Incidence of narcolepsy increased 4.17- and 1.42-fold during and after the 2009 H1N1 pandemic when compared with baseline.
Using epidemiological data from a Chinese population collected from 1990 to 2017, investigators observed a substantial 3-fold increase in the incidence of narcolepsy during the 2009 H1N1 pandemic period. This was after ruling out a possible confounding factor of non-adjuvanted monovalent 2009 H1N1 vaccination used in the country, albeit at a low vaccination rate.
Led by Xiling Wang, PhD, School of Public Health, Fudan University, the cohort included 2869 eligible patients with narcolepsy enrolled from 15 hospitals known to diagnose cases. Findings showed that the incidence of narcolepsy before, during, and after the 2009 H1N1 pandemic was 0.83 (95% CI, 0.82-0.83), 3.07 (95% CI, 3.04-3.10), and 1.02 (95% CI, 1.01-1.02) per 100,000 person-years (PY), respectively. Incidence of narcolepsy decreased postpandemic, but remained slightly higher than that in the pre-pandemic period in most age groups.
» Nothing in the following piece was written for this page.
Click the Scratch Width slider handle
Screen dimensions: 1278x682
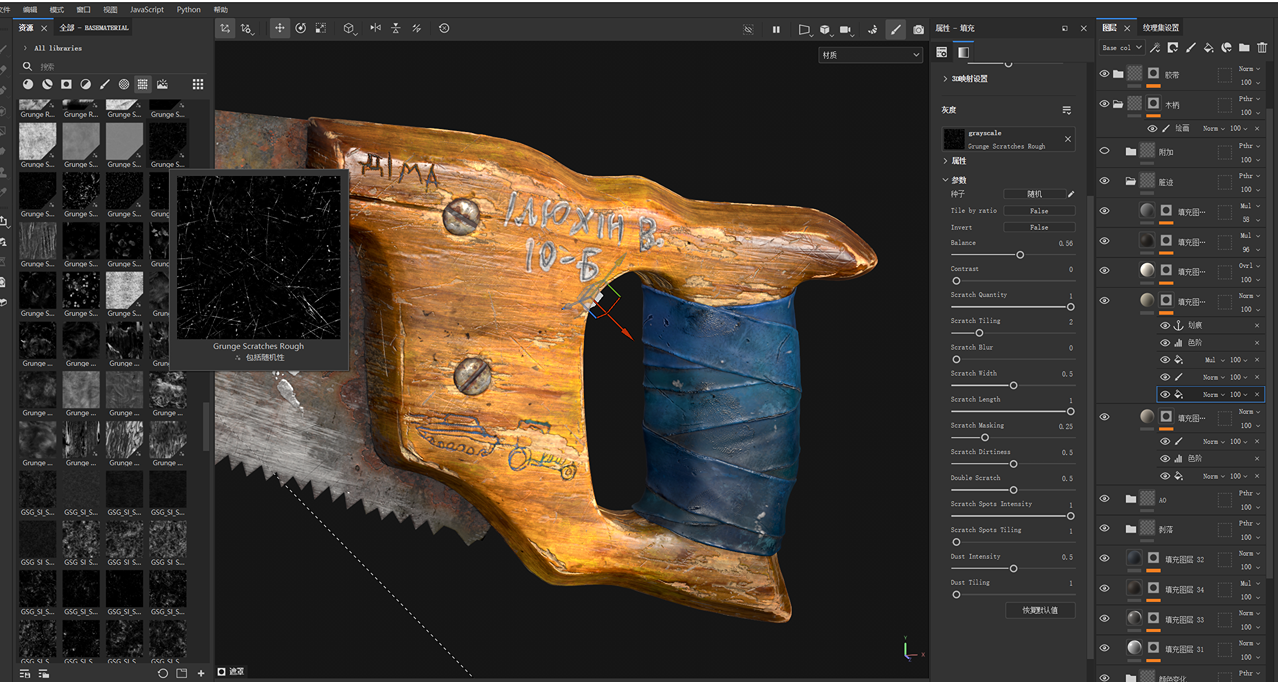point(1013,385)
The average annual incidence was 0.79 per 100,000 PY from 1990 to 2017 and 1.08 per 100,000 PY from 2003 to 2017 in mainland China, with the highest incidence observed in 2010 (3.74 per 100,000 PY). Incidence in children aged 5 to 9 years old was the highest among age groups (9.02 per 100,000 PY; 95% CI, 8.96-9.07) while the lowest incidence rate was seen in adults aged 60 years and older, at 0.03 (95% CI, 0.03-0.04) per 100,000 PY. Regarding sex, the incidence rate was higher in males (1.43 [95% CI, 1.43-1.44] per 100,000 PY) than females (0.72 [95% CI, 0.71-0.72] per 100,000 PY).
After adjusting for age group and sex, a Poisson regression model found a statistically significant increase in incidence of narcolepsy during and postpandemic as compared to the prepandemic period (incidence rate ratio [IRR], 4.17 [95% CI, 4.12-4.22]; IRR, 1.42 [95% CI, 1.41-1.44). A sensitivity analysis revealed that the pattern was robust for narcolepsy type 1 (NT1) cases or after excluding the effect of the H1N1 pandemic vaccine, Pandemrix. In some European countries, Pandemrix was widely deployed, and a clear 5-14- and 2-7-fold increased risk of narcolepsy related to the vaccine was observed in children and adults, respectively.2
During and after the pandemic, there was a significant increase in the proportion of NT1 among patients with narcolepsy (P <.001). Additionally, age at onset and diagnosis became 3 and 10 years younger during the pandemic period compared with prepandemic (P <.001). The number of sleep-onset rapid eye movement period (SOREMP) was higher among patients with onset during the pandemic than the rest of the patients (P <.001), and investigators found no statistically significant difference in HLA-DQB1*06:02 positivity rate over time (P = .084).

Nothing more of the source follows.